- _Text under study_:
==*==
Another study in 2019, showed how there has been an upsurge in body image issues and body dysmorphia in adolescents and particularly ones aged 15-18. Such young girls spend a lot of time looking at themselves in the mirror, try absurd diets in effort to lose weight, eat too much junk in order to gain weight, start seeking different products that promise quick changes in body shape and/or face shape.

But it is not just hatred of one’s body, it actually leads to many more serious problems. Teens start developing social anxiety, they have extremely low self esteem, mood disorders, disordered eating which leads to innumerable health issues, and even problems in relationships and friendships. They start avoiding going out or being seen in public. This leads to several other mental health issues and some of the victims go as far as developing self-harm tendencies.

What causes it?

There are many causes for young girls to be developing body image issues, and it varies from person to person. Some of them are:

  • being teased about appearance in childhood
  • growing up in a household where emphasis is placed on appearance of a particular ideal body size or shape
  • parents and other family members experiencing body dissatisfaction and engaging in dieting or weight control behaviors
  • a cultural tendency to judge people by their appearance
  • peer pressure among teenage girls and women to be slim, go on diets, exercise and compare themselves with others
  • a tendency in women’s media to push fad diets and weight loss programs
  • well-meaning public health campaigns that urge people to lose weight.
==*==
- _Listed records_:
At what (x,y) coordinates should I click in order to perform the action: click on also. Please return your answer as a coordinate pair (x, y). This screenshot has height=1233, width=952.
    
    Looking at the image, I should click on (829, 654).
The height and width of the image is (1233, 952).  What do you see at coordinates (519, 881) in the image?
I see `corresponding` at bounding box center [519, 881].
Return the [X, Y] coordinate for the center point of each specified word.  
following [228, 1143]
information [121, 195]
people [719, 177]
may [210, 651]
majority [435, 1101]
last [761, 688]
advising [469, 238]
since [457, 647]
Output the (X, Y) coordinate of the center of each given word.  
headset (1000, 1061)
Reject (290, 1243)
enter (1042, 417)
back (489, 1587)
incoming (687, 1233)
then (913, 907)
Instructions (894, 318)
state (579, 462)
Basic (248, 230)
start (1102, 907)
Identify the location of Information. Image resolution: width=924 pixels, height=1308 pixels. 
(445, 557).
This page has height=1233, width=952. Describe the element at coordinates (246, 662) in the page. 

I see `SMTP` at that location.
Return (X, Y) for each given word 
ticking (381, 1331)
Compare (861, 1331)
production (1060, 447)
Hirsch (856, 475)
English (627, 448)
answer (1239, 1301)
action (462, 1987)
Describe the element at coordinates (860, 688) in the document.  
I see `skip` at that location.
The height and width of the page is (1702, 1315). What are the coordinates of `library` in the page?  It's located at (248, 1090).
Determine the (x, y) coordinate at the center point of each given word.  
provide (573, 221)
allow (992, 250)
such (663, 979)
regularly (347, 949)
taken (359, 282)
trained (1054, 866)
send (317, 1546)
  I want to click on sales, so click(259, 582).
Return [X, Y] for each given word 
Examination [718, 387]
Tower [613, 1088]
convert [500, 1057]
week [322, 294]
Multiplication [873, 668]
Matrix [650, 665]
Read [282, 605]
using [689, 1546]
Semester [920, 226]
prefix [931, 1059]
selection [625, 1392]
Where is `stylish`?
==*==
- _Action item_: Can you quote the passage on teen body image above, from "But it is not" up to and including "What causes it?"?

- _Output for this exercise_:
But it is not just hatred of one’s body, it actually leads to many more serious problems. Teens start developing social anxiety, they have extremely low self esteem, mood disorders, disordered eating which leads to innumerable health issues, and even problems in relationships and friendships. They start avoiding going out or being seen in public. This leads to several other mental health issues and some of the victims go as far as developing self-harm tendencies.

What causes it?